### Records provided
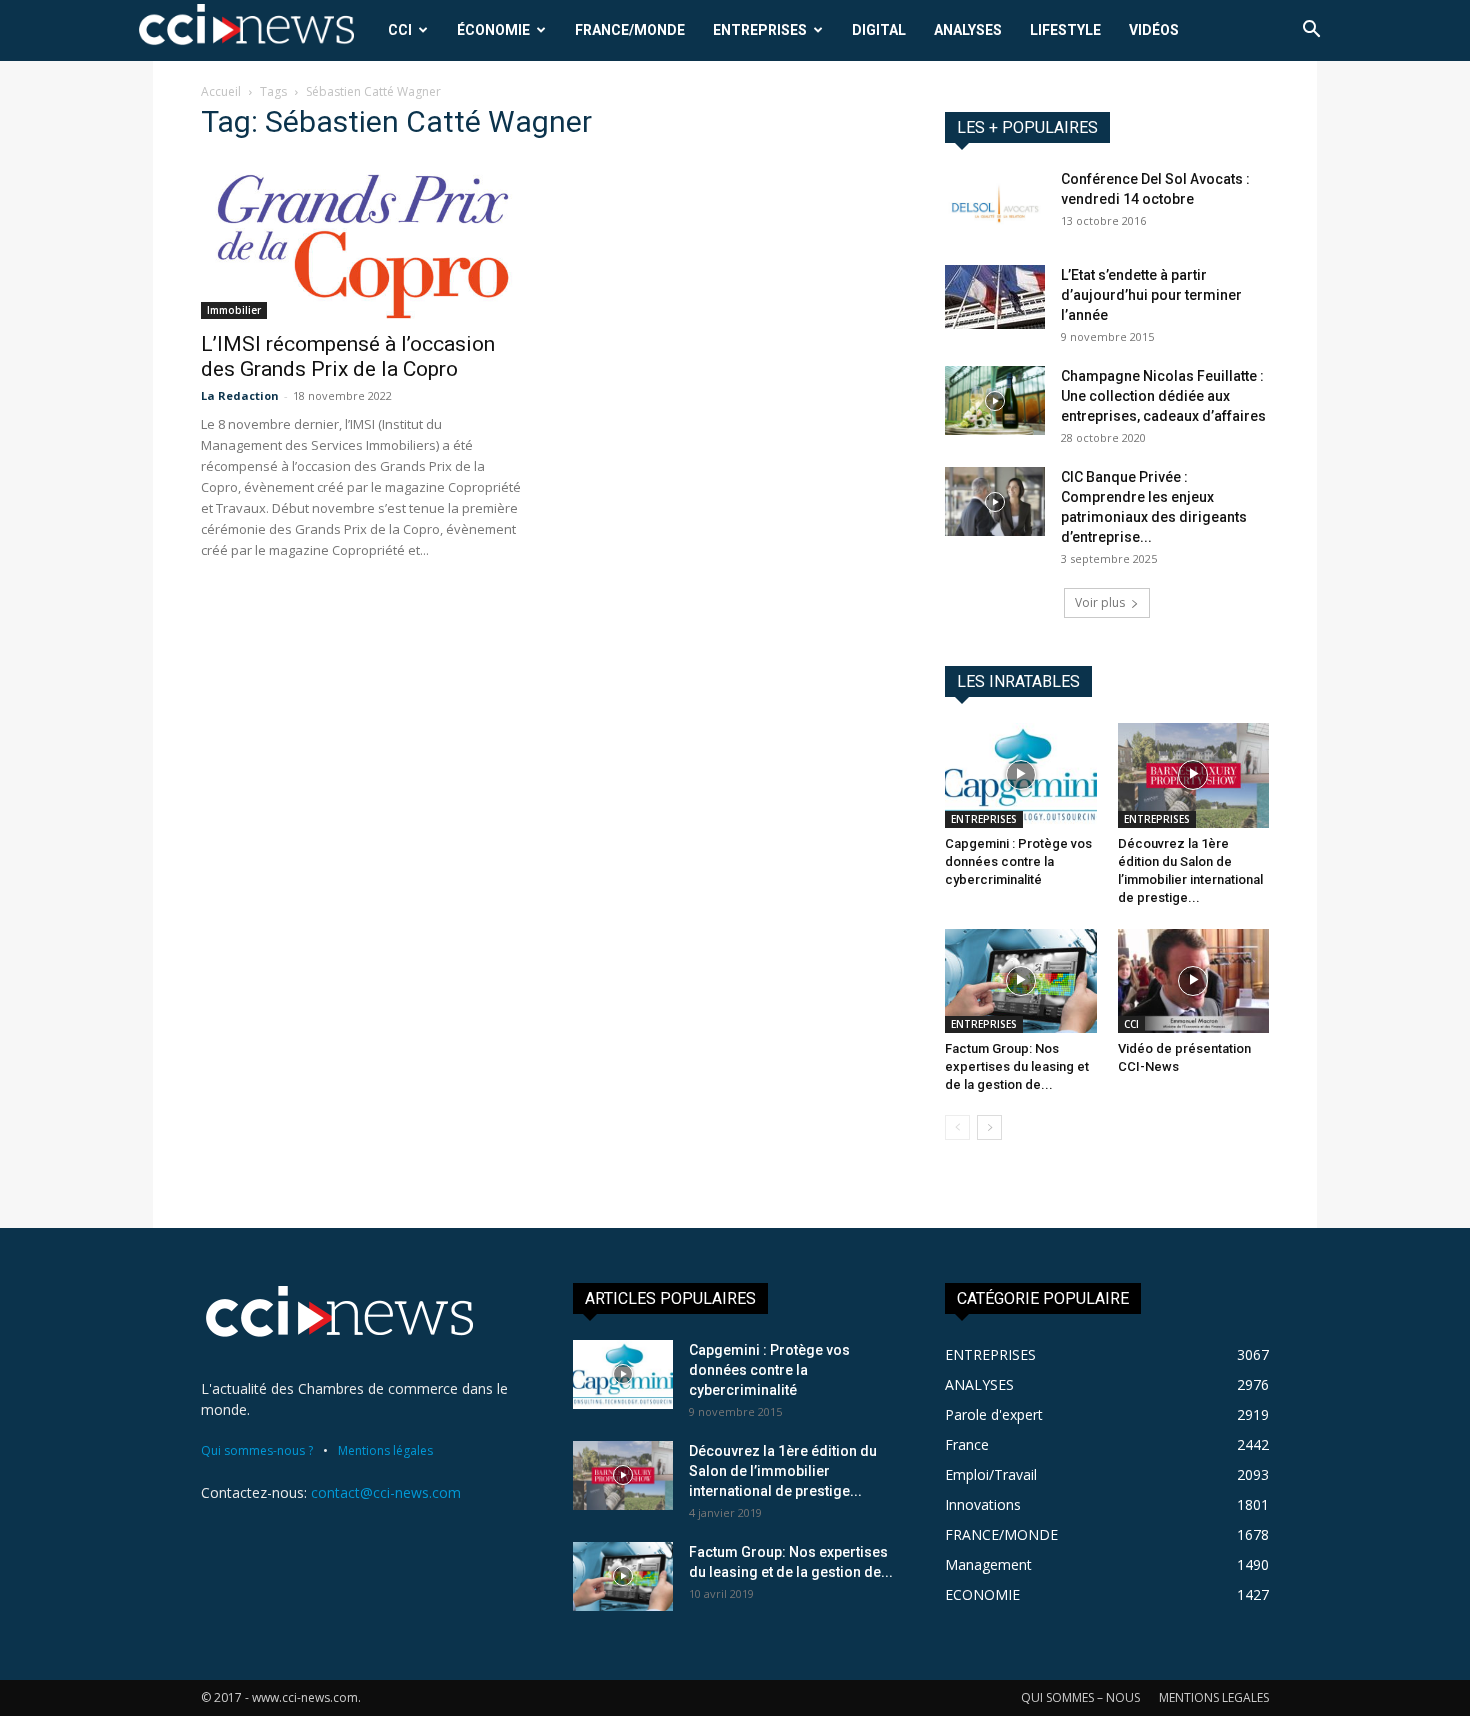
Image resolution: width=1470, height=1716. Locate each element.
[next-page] (989, 1127)
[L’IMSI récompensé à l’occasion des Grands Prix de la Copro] (363, 239)
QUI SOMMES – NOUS (1080, 1697)
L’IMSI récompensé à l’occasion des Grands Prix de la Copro (348, 356)
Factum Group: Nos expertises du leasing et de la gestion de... (1017, 1066)
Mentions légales (385, 1450)
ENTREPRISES (760, 30)
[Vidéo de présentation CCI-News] (1194, 981)
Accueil (221, 91)
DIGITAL (879, 30)
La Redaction (240, 395)
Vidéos (1154, 30)
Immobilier (234, 310)
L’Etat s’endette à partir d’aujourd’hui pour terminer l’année (1151, 295)
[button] (1311, 31)
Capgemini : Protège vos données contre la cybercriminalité (1018, 861)
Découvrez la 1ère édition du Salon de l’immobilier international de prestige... (783, 1471)
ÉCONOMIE (493, 30)
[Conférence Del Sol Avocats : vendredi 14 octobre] (995, 203)
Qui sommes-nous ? (257, 1450)
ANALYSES (968, 30)
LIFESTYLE (1065, 30)
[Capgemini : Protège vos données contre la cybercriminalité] (1021, 775)
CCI (400, 30)
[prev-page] (957, 1127)
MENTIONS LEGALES (1214, 1697)
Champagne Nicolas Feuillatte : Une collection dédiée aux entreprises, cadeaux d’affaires (1163, 396)
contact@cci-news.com (386, 1492)
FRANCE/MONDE (630, 30)
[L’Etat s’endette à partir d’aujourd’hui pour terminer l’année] (995, 297)
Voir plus (1100, 602)
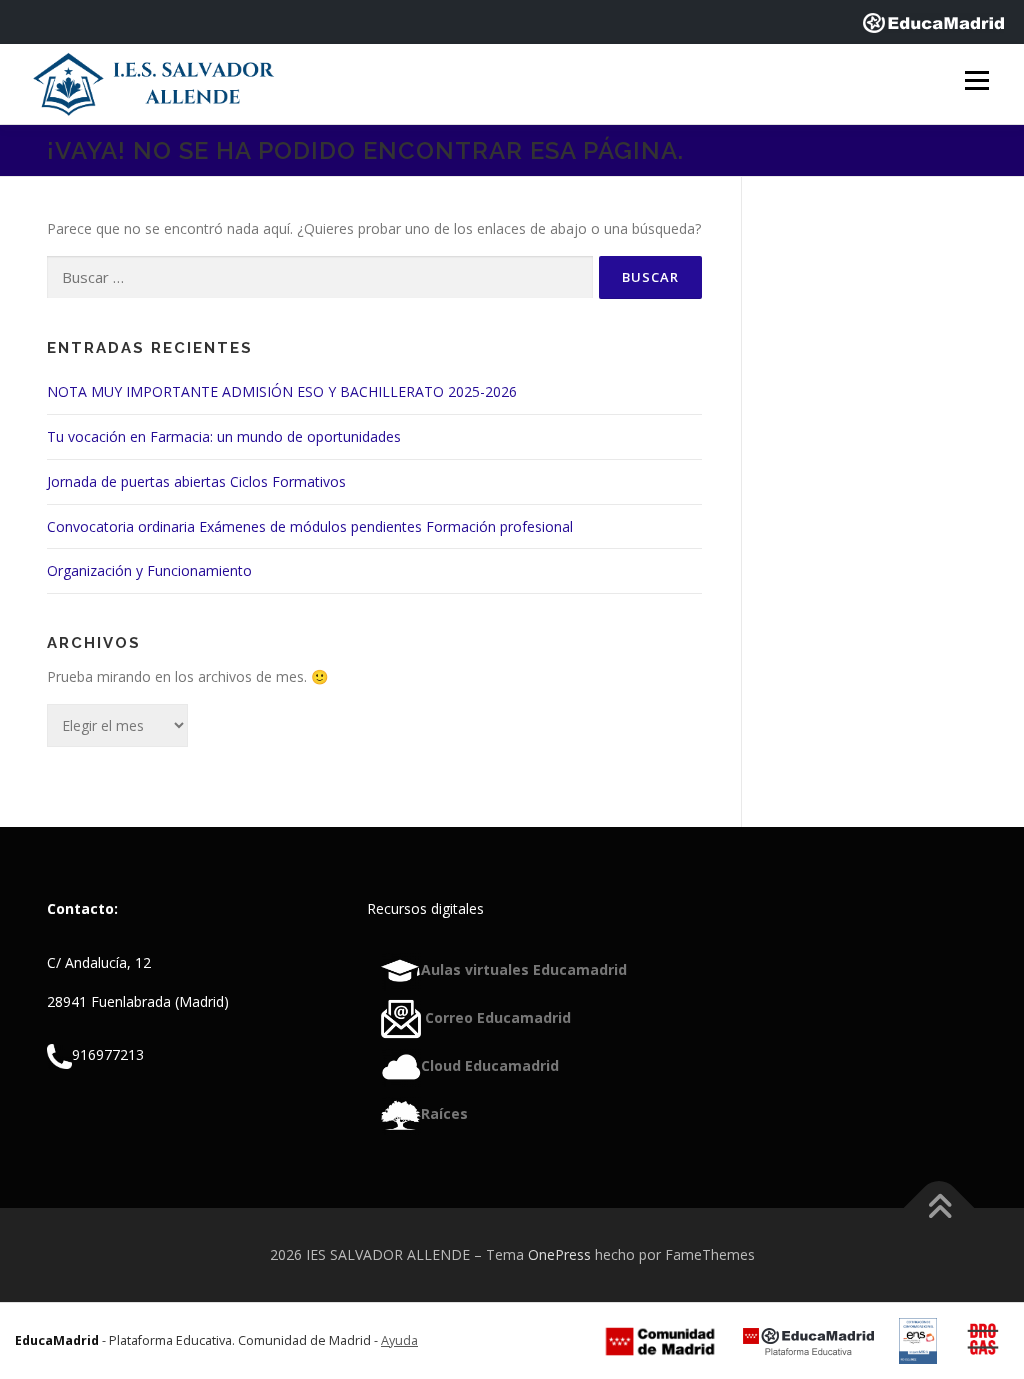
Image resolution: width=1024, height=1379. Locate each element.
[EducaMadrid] (933, 21)
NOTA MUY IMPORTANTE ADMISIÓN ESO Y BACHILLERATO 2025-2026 (282, 391)
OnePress (559, 1254)
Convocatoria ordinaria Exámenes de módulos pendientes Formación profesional (310, 526)
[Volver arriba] (939, 1207)
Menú (976, 81)
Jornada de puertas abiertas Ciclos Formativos (196, 481)
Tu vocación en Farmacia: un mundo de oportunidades (224, 436)
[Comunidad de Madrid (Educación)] (660, 1341)
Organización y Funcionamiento (149, 570)
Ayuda (399, 1340)
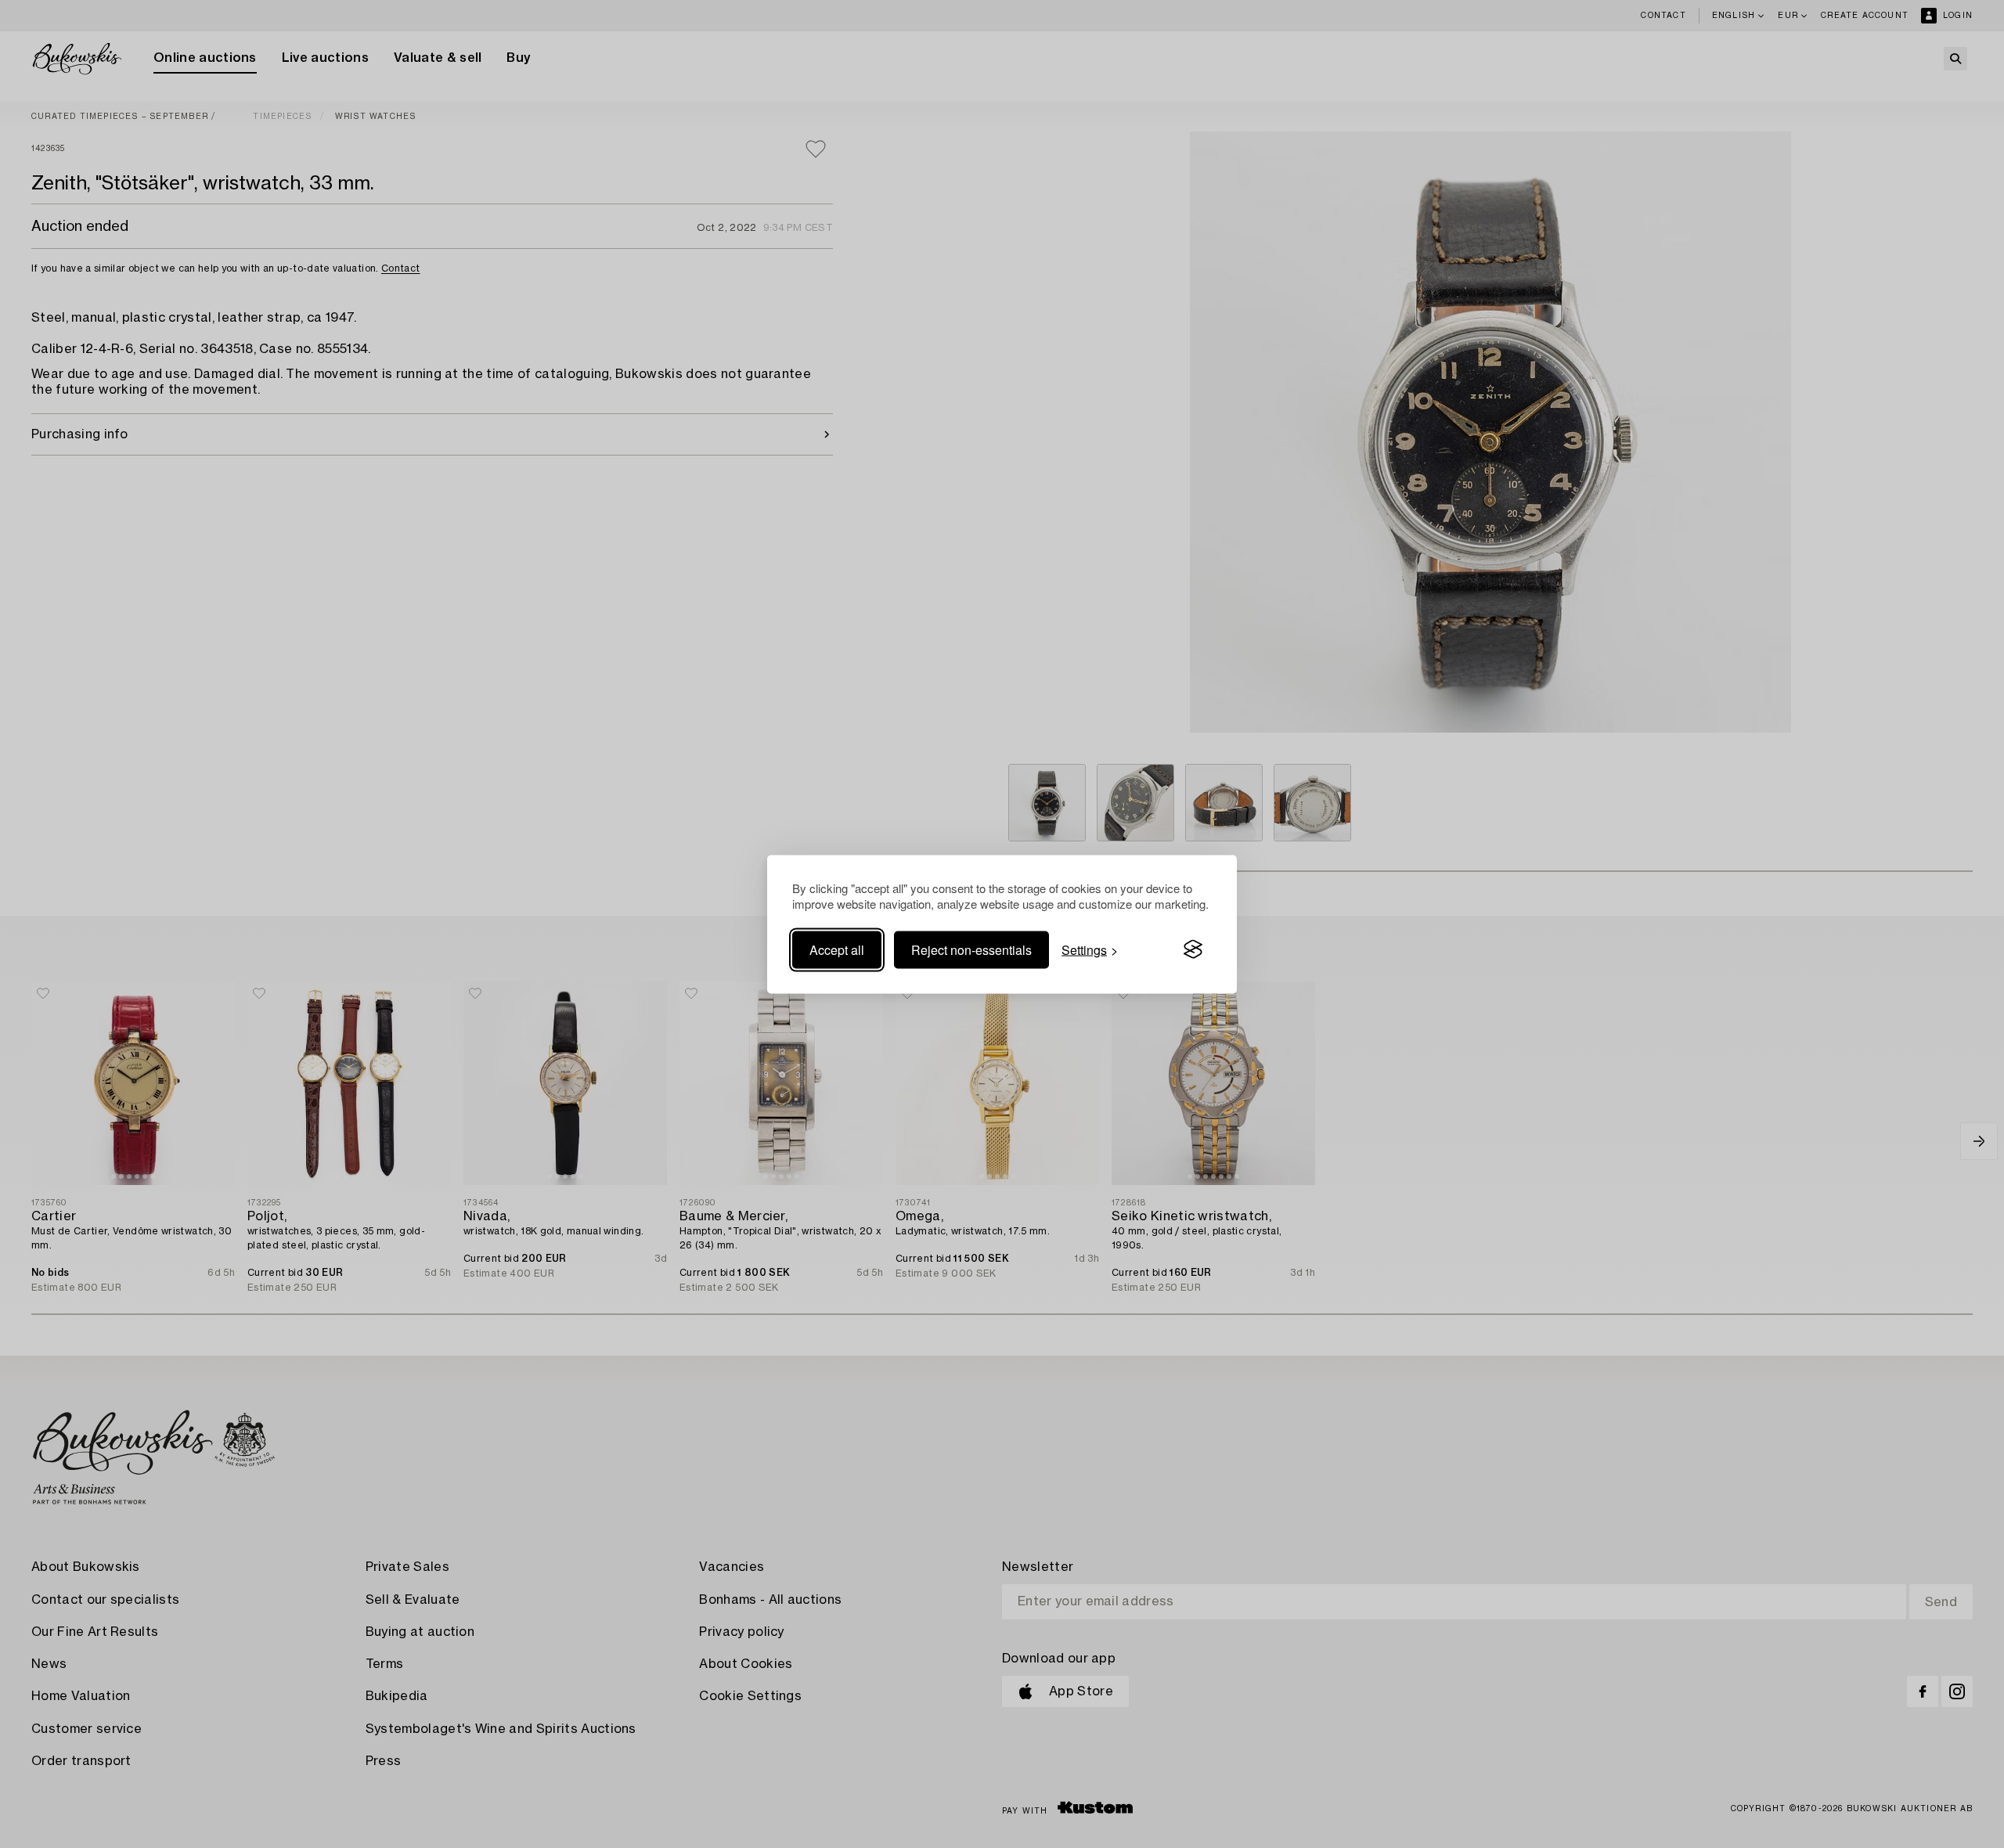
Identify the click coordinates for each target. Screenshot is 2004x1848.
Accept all (836, 949)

### Exercise
Please copy exactly the lines from the one that contains "[button] (1311, 31)" through the last line of the listing above, leaving out the pictures.

### Answer area
[button] (1311, 31)
Capgemini : Protège vos données contre la cybercriminalité (1018, 861)
Découvrez la 1ère édition du Salon de l’immobilier international de prestige... (783, 1471)
ÉCONOMIE (493, 30)
[Conférence Del Sol Avocats : vendredi 14 octobre] (995, 203)
Qui sommes-nous ? (257, 1450)
ANALYSES (968, 30)
LIFESTYLE (1065, 30)
[Capgemini : Protège vos données contre la cybercriminalité] (1021, 775)
CCI (400, 30)
[prev-page] (957, 1127)
MENTIONS LEGALES (1214, 1697)
Champagne Nicolas Feuillatte : Une collection dédiée aux entreprises, cadeaux d’affaires (1163, 396)
contact@cci-news.com (386, 1492)
FRANCE/MONDE (630, 30)
[L’Etat s’endette à partir d’aujourd’hui pour terminer l’année] (995, 297)
Voir plus (1100, 602)
Image resolution: width=1024, height=1379. Locate each element.
[EducaMadrid] (933, 21)
NOTA MUY IMPORTANTE ADMISIÓN ESO Y BACHILLERATO 2025-2026 (282, 391)
OnePress (559, 1254)
Convocatoria ordinaria Exámenes de módulos pendientes Formación profesional (310, 526)
[Volver arriba] (939, 1207)
Menú (976, 81)
Jornada de puertas abiertas Ciclos Formativos (196, 481)
Tu vocación en Farmacia: un mundo de oportunidades (224, 436)
[Comunidad de Madrid (Educación)] (660, 1341)
Organización y Funcionamiento (149, 570)
Ayuda (399, 1340)
Identify the click coordinates for each target. Screenshot is 2004x1848.
Accept all (836, 949)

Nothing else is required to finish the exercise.